Hard days and easier days...

Most of all you can expect to have a BLAST when back to climbing...

No, but "yer gonna die?"

What is the world coming to?! haha
Ghost

climber
A long way from where I started
Oct 5, 2013 - 11:19pm PT
I've broken rather a lot of myself and can only echo what Mr. Bomz said above:

I'd say to have more small term goals than big when recovering. It's good to see the big picture but when you are broken too much of the big picture is overwhelming.

It's great to have a picture in your mind of one day being able tackle the goals you had before the injury, but when it takes everything you have just to move your leg a few inches, it is better to focus on moving your leg half an inch further today than yesterday than to worry about whether you'll climb K2 next year.

pud

climber
Sportbikeville & Yucca brevifolia
Oct 6, 2013 - 10:02am PT
The 'illusion' jgill speaks of has kept me strong and returned me to health through many trying times.

Perspective and attitude are within your control.
Be consistent with your training and know this will benefit your progress. When motivation evaporates, put your head down and keep working, knowing that this is what you need to do to return to health.

Be selfish and stubborn with your health. Hold onto it as if your life depends on it.
5.samadhi

climber
Oct 6, 2013 - 10:23am PT
might want to look into using growth hormone (HGH) or if that is too hard to find (it is illegal after all) then look into these injectible peptides: CJC1295 without DAC, GHRP2, GHRP6, and Ipamorelin. You need the first one and one of the latter three combined together as daily injections 2-3 times.

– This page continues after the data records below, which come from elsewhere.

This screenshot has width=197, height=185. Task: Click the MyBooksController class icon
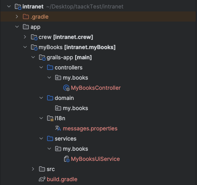pos(66,88)
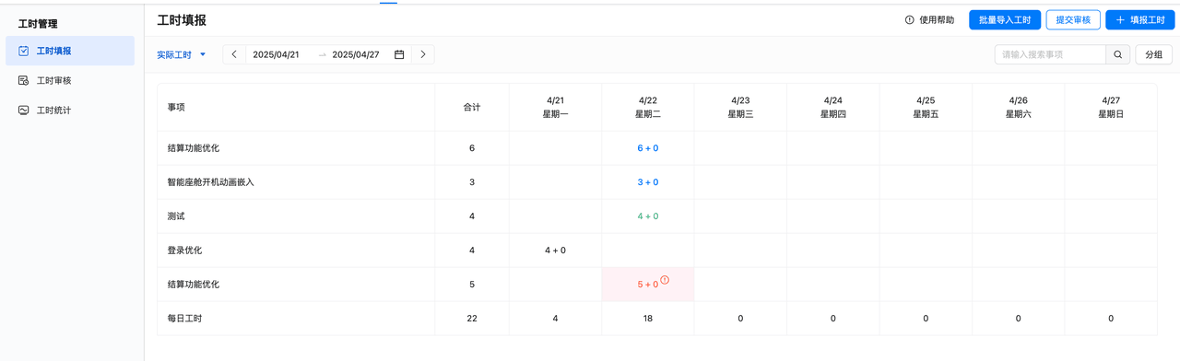1180x361 pixels.
Task: Click the search magnifier icon
Action: [1118, 55]
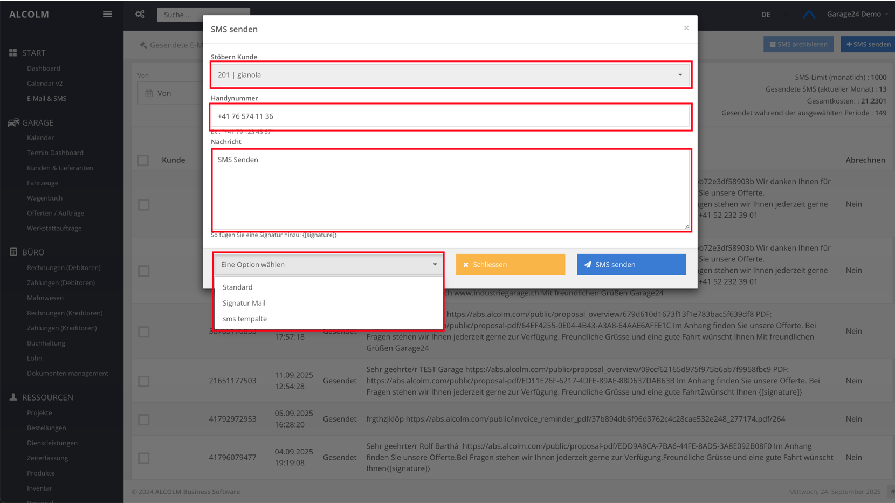Click the blue SMS senden button in dialog
This screenshot has height=503, width=895.
(x=631, y=265)
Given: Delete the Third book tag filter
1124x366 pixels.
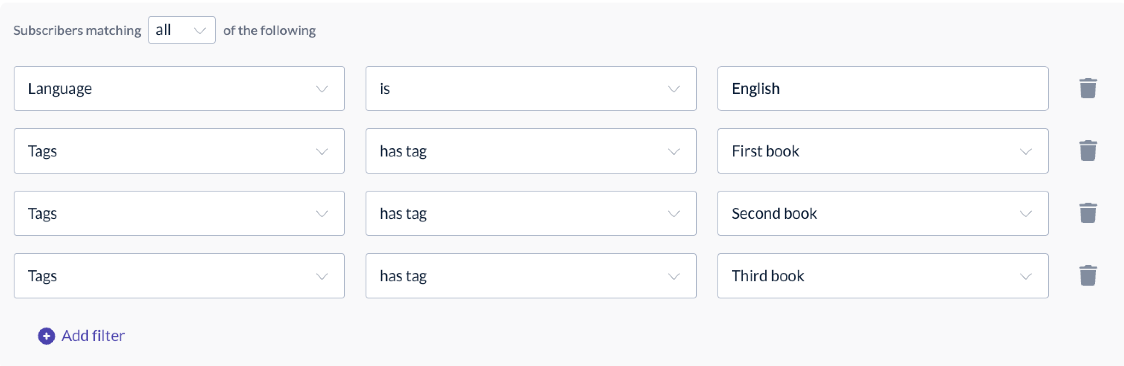Looking at the screenshot, I should pyautogui.click(x=1087, y=276).
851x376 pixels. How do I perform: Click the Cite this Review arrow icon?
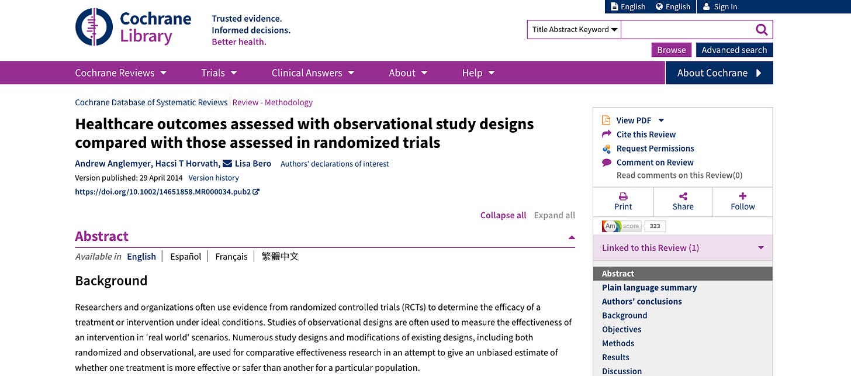607,134
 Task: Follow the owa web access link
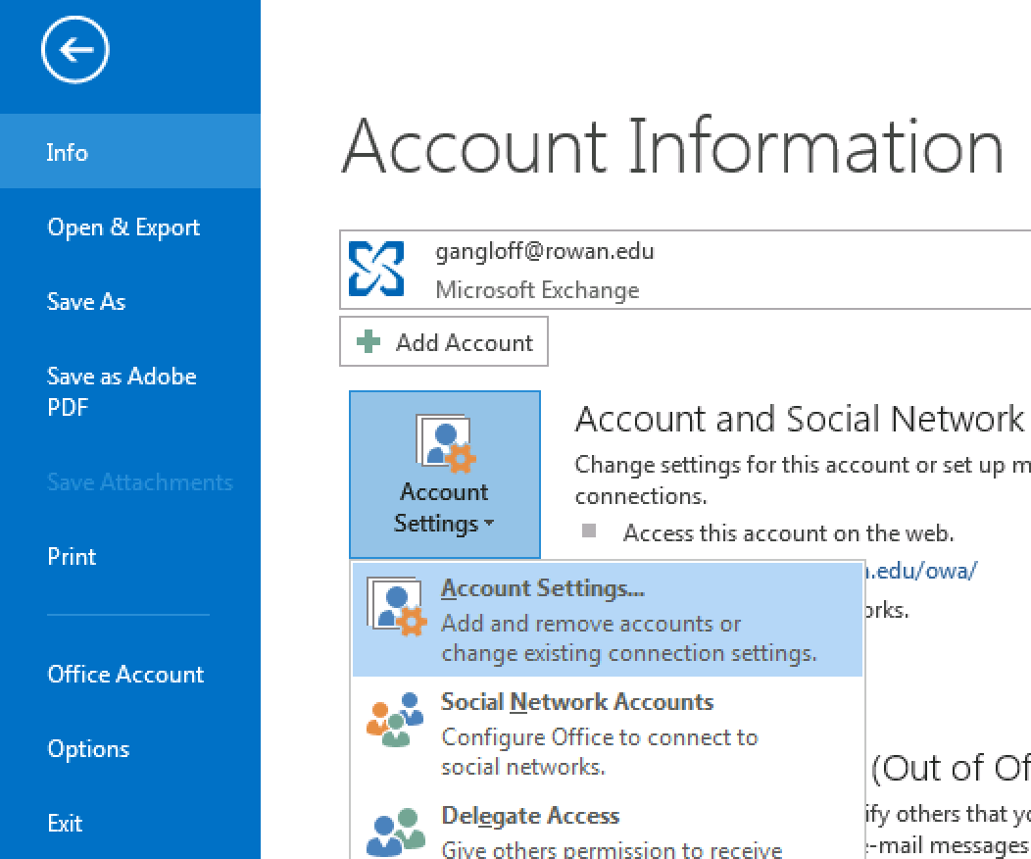(x=921, y=572)
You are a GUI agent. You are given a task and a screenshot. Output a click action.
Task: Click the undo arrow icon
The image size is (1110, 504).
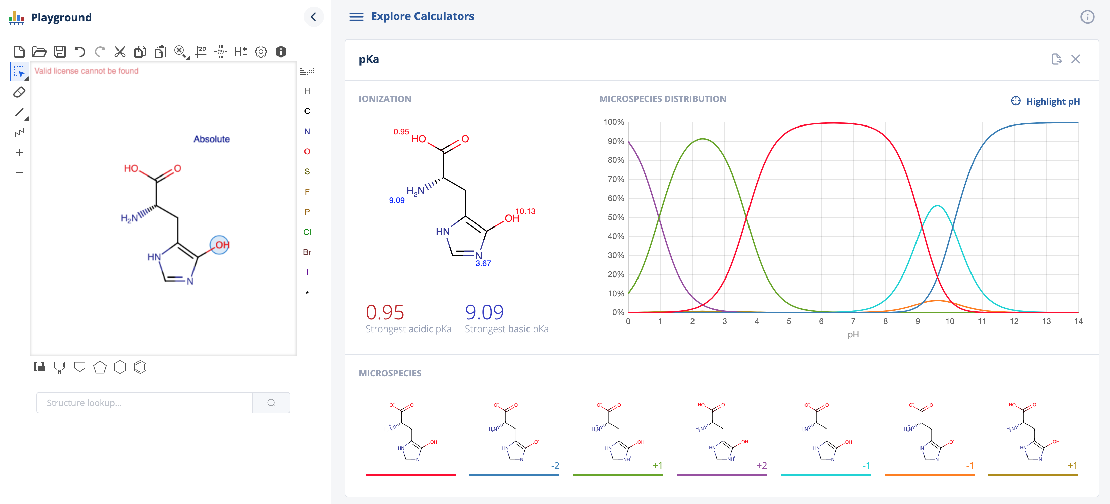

This will boost GH levels to that of a 20 year old man and your recovery will astound your doctor provided you are doing it in conjunction with rehab exercises and a sound diet.
mouse from merced

Trad climber
The finger of fate, my friends, is fickle.
Nov 11, 2013 - 11:32am PT
Staying the course. Good for you, Matt. Keep pushing up.
phylp

Trad climber
Millbrae, CA
Nov 11, 2013 - 12:03pm PT
Good to see your updates, Matt. Enjoy getting out there!